§ **YOUR OBJECTIVE**:
In the entries below, find every line with "beside" and copy it.

*** GIVEN DATA Section Begins ***

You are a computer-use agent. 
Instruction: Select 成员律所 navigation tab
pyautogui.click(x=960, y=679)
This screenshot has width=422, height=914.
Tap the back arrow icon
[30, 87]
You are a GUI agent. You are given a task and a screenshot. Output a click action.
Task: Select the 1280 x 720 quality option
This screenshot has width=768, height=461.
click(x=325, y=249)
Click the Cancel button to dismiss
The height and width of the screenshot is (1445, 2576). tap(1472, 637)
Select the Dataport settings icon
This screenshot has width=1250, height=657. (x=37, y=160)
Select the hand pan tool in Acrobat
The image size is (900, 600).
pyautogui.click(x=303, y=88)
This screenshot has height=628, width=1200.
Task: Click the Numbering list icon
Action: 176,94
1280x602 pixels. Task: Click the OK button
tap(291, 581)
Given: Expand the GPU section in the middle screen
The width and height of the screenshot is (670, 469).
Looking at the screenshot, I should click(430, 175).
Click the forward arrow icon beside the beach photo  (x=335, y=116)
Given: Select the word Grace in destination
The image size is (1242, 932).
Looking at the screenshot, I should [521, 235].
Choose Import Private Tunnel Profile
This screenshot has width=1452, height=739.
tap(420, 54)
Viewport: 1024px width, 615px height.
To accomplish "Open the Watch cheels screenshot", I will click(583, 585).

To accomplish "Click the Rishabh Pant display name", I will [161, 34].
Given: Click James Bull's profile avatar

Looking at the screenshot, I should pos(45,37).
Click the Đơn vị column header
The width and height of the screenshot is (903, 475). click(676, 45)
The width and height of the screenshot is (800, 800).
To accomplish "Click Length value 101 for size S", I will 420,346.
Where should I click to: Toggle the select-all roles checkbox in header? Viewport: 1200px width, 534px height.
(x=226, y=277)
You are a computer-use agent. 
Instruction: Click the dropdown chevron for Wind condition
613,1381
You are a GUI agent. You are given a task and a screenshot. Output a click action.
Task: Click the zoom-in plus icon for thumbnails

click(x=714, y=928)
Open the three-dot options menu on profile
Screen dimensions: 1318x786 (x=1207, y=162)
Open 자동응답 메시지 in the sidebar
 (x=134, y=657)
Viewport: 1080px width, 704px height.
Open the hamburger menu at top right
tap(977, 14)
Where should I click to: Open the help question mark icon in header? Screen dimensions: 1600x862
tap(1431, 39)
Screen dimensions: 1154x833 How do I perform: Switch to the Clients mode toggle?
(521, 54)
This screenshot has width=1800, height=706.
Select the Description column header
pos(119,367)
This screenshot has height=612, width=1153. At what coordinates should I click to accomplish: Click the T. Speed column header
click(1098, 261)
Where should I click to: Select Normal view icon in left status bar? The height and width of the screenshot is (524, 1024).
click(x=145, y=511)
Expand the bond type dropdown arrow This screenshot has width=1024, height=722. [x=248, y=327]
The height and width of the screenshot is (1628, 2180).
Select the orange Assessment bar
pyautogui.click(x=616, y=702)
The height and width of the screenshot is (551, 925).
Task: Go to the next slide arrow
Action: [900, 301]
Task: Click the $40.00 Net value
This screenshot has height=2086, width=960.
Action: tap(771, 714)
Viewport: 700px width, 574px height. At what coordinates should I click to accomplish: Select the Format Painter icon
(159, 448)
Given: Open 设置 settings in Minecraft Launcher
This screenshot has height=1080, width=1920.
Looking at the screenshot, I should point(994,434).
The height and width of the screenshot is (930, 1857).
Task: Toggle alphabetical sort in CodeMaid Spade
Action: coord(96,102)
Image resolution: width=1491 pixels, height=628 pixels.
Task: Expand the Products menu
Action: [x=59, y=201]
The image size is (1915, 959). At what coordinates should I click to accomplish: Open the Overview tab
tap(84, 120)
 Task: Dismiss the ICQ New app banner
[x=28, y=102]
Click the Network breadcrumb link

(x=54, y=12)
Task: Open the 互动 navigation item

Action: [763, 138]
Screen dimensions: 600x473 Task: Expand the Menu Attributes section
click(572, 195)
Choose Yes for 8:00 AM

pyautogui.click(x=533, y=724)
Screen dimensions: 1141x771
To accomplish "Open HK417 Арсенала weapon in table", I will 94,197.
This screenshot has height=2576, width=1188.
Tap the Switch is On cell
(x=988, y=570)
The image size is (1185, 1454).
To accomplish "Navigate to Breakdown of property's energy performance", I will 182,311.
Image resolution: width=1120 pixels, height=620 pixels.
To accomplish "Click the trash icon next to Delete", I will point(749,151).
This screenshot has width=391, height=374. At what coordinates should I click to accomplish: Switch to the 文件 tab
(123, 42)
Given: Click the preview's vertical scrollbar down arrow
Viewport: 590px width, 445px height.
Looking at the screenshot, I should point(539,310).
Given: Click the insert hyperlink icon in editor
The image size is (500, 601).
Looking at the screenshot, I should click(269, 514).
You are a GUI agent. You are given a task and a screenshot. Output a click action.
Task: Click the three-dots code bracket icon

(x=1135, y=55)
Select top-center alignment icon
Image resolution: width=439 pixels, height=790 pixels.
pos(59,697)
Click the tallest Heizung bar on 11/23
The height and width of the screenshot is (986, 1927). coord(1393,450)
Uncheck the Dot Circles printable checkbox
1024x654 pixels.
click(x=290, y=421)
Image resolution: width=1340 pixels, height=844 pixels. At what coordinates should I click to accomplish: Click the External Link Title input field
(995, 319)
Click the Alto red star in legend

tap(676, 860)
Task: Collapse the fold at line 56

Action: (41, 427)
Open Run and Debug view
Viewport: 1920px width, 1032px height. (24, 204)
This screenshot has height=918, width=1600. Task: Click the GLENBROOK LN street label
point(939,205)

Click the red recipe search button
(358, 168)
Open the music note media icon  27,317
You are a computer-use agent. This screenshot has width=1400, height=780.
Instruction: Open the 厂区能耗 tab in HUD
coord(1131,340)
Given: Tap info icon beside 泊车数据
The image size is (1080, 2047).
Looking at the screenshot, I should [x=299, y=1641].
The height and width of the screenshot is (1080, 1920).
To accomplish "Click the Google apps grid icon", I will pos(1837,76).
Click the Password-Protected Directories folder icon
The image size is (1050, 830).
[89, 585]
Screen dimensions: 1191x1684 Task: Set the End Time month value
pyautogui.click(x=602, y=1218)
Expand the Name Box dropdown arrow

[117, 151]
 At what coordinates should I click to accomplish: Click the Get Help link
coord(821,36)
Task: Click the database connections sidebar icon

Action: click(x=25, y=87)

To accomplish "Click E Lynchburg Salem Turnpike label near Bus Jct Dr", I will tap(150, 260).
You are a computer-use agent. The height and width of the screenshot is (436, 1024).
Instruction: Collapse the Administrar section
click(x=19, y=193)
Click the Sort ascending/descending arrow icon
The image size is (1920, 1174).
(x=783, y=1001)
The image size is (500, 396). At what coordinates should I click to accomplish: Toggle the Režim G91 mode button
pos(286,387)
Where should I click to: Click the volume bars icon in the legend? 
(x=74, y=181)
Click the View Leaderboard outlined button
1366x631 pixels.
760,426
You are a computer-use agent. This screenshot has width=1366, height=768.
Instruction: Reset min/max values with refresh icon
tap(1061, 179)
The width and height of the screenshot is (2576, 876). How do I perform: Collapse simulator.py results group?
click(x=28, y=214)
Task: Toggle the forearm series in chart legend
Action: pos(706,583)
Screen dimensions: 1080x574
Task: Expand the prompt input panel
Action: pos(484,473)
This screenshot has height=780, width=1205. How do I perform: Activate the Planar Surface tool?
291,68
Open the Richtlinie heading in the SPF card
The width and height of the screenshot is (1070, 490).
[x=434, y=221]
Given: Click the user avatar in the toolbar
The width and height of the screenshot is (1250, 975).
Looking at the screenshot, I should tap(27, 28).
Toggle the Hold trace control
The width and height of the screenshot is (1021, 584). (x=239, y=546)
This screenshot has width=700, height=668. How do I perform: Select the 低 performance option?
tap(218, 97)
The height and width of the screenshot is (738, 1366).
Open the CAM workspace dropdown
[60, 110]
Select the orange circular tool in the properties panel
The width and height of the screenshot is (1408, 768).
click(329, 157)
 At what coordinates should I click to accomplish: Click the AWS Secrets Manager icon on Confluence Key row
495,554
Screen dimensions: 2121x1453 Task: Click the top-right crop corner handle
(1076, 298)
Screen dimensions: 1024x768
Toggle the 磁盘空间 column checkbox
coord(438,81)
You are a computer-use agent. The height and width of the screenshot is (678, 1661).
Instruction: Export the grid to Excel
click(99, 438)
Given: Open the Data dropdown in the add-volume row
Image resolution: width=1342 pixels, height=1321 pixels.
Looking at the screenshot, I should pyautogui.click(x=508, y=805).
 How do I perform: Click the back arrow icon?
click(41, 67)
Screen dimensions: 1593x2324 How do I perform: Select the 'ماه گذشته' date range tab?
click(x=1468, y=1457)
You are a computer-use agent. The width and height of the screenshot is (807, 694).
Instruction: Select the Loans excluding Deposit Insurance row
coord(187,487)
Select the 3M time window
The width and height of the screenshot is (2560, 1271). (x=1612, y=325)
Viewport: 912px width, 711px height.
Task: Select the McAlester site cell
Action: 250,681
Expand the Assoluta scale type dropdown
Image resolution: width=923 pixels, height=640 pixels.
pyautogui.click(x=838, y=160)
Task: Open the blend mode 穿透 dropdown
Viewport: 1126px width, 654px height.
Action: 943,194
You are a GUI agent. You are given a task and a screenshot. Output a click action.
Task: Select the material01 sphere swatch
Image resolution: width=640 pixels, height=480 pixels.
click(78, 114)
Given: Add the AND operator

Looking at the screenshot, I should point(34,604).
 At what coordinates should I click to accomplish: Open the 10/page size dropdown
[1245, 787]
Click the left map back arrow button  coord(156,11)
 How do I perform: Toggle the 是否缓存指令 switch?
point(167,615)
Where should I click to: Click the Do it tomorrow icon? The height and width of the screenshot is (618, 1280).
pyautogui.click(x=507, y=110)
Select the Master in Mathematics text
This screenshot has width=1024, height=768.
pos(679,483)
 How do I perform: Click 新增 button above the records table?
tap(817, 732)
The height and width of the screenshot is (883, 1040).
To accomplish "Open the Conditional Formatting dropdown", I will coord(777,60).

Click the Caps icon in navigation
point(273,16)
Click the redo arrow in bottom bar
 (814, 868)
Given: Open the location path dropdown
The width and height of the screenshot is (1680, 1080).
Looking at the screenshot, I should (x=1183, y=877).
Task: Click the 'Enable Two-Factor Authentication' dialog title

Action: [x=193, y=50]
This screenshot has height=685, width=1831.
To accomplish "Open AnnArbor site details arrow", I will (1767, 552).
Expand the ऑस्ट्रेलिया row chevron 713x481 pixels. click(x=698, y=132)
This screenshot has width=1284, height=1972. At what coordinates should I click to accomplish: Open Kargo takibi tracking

*** GIVEN DATA Section Ends ***

§ **ANSWER TO THE PROBLEM**:
Click the forward arrow icon beside the beach photo  (x=335, y=116)
Given: Tap info icon beside 泊车数据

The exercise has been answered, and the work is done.